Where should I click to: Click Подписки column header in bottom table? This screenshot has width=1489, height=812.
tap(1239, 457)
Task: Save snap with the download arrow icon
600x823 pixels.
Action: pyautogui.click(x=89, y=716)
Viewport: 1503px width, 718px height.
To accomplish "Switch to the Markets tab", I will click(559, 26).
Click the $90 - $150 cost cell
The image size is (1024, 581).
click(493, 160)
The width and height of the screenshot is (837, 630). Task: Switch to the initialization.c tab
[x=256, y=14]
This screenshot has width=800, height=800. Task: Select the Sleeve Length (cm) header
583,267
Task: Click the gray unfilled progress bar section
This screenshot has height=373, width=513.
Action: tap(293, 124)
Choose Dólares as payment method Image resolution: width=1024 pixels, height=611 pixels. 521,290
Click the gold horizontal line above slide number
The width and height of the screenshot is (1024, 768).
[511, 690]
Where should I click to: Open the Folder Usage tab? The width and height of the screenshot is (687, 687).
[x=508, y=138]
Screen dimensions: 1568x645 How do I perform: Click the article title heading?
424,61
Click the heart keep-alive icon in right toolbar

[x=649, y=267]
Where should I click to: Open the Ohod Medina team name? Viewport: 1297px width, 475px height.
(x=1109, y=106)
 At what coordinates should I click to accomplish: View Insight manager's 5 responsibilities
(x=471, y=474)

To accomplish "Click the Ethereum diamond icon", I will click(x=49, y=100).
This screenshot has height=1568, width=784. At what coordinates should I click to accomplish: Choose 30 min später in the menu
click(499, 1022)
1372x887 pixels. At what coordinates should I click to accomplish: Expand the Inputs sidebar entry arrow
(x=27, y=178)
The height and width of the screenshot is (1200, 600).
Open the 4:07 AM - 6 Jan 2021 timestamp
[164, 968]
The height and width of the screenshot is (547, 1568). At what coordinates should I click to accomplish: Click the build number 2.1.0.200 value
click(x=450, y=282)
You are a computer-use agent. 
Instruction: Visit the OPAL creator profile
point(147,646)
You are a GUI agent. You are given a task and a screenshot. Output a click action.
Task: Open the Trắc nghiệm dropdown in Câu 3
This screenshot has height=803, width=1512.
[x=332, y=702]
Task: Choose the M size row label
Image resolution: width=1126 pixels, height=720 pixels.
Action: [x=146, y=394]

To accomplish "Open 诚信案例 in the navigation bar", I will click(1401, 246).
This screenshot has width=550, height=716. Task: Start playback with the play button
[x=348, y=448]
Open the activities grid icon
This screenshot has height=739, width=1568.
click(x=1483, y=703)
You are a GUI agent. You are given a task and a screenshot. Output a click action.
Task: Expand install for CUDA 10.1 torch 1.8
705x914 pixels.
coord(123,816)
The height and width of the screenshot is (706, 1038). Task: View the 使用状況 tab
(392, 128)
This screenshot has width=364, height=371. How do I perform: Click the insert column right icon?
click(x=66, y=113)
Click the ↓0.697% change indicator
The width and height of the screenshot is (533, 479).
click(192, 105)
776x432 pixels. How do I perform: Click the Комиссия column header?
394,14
::::::
The task =>
Scan the records for the word "will". Copy each line where it turns up.

Response area =>
To accomplish "Switch to the Markets tab", I will click(559, 26).
To accomplish "Click the Ethereum diamond icon", I will click(x=49, y=100).
To accomplish "Open 诚信案例 in the navigation bar", I will click(1401, 246).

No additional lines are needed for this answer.